The standard syntax for expressing “not equal” within the query string typically involves the mathematical relational operator, represented by either the <> operator or the != operator. In the context of the Google Visualization API Query Language, which powers the Sheets function, both symbols are generally accepted, although != is highly common and easily readable. Following this operator, you specify the literal value or reference you wish to exclude. For instance, the command "Select * from Sheet1 where Column1 <> 'Value'" is designed to retrieve all records from Sheet1 where the content of Column1 is definitively not the literal text ‘Value’.
Understanding how to implement this exclusion logic is vital for anyone manipulating data within the Google Sheets ecosystem. Whether you are dealing with numerical data, dates, or strings, mastering the “not equal” constraint ensures that your resulting dataset is precisely tailored to your reporting requirements, focusing only on the observations that truly matter for your analysis. This guide details the essential methods for applying these powerful exclusion criteria.

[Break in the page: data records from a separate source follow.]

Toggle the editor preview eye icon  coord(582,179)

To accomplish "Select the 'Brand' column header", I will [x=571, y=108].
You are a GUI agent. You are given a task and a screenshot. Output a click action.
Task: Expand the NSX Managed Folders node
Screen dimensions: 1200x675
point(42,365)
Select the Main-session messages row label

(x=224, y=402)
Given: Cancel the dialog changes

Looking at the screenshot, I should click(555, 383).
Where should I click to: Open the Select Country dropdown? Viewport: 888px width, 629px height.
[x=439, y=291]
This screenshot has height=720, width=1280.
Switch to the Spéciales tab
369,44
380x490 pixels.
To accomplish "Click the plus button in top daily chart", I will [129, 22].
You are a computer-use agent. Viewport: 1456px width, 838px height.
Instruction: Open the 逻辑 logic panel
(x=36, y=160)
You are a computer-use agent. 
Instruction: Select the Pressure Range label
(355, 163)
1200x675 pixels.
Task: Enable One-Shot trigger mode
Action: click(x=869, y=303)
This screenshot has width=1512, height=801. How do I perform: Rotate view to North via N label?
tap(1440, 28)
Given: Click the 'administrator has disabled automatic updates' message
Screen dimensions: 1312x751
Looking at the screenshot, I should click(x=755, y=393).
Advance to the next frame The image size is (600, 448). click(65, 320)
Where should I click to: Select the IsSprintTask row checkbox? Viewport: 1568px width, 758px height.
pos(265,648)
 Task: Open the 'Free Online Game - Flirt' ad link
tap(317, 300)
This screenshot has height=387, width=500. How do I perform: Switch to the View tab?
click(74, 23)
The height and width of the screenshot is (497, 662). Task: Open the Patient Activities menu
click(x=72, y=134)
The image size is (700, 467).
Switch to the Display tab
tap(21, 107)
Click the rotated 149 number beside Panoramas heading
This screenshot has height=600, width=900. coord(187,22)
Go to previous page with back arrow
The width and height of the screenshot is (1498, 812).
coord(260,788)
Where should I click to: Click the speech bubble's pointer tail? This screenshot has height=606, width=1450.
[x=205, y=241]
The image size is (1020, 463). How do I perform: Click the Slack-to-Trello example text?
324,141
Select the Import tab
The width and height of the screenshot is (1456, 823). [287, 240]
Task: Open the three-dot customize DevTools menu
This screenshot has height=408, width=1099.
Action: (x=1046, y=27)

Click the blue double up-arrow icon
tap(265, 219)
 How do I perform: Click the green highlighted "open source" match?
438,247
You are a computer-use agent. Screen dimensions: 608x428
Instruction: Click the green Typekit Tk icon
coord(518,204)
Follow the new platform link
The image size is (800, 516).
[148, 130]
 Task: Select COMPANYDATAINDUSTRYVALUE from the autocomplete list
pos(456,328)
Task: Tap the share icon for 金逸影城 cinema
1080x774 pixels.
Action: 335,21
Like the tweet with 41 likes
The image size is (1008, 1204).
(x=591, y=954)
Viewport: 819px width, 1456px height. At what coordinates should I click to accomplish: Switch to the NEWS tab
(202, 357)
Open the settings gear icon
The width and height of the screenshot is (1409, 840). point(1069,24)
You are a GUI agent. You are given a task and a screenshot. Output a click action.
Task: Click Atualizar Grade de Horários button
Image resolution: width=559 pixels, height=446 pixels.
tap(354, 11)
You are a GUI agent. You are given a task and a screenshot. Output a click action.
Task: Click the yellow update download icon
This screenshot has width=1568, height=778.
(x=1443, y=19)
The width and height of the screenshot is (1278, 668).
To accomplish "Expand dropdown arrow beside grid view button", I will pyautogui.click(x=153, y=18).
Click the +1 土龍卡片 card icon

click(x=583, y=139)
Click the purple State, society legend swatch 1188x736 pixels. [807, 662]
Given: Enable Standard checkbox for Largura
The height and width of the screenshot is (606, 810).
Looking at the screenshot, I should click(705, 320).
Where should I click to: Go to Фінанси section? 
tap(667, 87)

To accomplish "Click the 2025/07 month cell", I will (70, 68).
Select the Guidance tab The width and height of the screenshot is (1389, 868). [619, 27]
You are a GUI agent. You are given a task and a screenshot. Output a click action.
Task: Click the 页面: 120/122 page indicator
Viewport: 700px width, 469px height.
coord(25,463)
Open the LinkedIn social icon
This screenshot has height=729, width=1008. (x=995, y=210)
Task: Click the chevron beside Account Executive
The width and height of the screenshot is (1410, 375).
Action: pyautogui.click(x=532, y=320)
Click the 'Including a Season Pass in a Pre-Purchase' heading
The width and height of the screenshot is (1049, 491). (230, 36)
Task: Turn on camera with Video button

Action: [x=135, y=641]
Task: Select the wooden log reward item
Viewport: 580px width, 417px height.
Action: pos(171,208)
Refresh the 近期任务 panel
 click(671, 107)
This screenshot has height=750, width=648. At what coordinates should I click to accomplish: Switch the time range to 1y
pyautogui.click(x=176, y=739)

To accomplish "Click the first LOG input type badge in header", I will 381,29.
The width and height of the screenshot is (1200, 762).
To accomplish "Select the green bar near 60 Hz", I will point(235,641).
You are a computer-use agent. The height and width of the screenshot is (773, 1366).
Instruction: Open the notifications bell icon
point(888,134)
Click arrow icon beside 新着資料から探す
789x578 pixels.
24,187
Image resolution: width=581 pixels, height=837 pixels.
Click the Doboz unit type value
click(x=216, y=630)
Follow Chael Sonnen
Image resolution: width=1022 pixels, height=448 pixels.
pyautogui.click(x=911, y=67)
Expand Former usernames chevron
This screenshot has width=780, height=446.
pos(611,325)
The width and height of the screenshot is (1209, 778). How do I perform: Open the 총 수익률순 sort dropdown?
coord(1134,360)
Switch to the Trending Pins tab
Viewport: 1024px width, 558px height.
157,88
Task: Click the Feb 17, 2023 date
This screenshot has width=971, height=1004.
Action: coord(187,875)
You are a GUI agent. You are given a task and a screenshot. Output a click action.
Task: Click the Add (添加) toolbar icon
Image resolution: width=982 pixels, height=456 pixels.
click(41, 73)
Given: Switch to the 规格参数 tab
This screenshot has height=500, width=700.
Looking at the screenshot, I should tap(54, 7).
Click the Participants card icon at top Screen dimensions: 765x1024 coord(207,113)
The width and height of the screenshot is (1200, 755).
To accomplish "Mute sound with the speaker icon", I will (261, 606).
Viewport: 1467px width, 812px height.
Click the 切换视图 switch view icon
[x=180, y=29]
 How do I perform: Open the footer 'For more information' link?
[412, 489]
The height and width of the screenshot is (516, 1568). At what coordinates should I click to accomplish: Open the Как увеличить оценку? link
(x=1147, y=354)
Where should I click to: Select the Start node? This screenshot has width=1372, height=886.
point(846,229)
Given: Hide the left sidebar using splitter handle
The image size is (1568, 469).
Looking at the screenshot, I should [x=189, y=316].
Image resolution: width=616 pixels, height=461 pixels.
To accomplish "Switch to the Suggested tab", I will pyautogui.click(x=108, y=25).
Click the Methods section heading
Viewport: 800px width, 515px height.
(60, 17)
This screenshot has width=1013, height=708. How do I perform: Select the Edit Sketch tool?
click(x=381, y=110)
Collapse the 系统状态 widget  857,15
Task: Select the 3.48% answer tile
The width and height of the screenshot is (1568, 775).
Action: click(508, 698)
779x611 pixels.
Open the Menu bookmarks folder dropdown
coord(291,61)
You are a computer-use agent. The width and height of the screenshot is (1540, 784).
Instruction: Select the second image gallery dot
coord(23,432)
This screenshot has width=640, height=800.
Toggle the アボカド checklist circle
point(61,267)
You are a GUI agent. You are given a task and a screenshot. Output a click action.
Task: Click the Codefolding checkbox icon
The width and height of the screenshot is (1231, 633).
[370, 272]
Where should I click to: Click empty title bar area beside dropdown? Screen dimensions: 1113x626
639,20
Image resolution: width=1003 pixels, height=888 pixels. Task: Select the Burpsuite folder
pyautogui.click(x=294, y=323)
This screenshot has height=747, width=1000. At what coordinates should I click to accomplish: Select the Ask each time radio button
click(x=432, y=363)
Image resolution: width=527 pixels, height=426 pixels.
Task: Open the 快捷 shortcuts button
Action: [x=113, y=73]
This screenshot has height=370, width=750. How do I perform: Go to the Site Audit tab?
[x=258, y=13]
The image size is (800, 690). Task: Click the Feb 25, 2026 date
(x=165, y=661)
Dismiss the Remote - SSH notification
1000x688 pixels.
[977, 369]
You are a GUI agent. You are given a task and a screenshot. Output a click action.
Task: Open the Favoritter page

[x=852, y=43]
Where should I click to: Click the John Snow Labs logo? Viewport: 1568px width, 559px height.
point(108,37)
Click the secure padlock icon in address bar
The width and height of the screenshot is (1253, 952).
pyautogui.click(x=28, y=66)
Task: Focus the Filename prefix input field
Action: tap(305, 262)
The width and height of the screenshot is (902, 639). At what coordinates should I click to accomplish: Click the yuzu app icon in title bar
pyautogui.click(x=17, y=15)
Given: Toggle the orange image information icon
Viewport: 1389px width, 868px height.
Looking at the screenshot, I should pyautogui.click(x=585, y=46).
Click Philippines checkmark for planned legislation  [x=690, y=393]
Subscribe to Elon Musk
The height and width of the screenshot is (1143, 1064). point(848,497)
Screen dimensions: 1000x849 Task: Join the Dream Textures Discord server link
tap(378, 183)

Understanding the Syntax Fundamentals of Exclusion
The primary goal of the “not equal” operator is to define exceptions within your data selection criteria. When writing a Google Sheets query, you are essentially writing a simplified version of an SQL SELECT statement. The WHERE clause is where all filtering happens, and it requires precise logical operators to function correctly. The two symbols for “not equal,” != and <>, serve the same exclusionary purpose, providing flexibility in syntax choice.
Choosing which operator to use often comes down to personal readability preference. Both operators perform an exact comparison: they check if the value in the specified column is completely different from the target value provided. It is important to remember that when querying strings (text), the target value must be enclosed in single quotes (e.g., 'Target'). Failure to properly format the target value based on its data type will result in a #VALUE! error or inaccurate filtering results.
We will focus on two distinct scenarios for applying this filtering logic: the simple exclusion of a single specific value across one column, and the complex exclusion involving multiple values across one or more columns using logical connectors like AND. These techniques form the backbone of advanced data manipulation within Google Sheets, allowing for highly targeted data subsets.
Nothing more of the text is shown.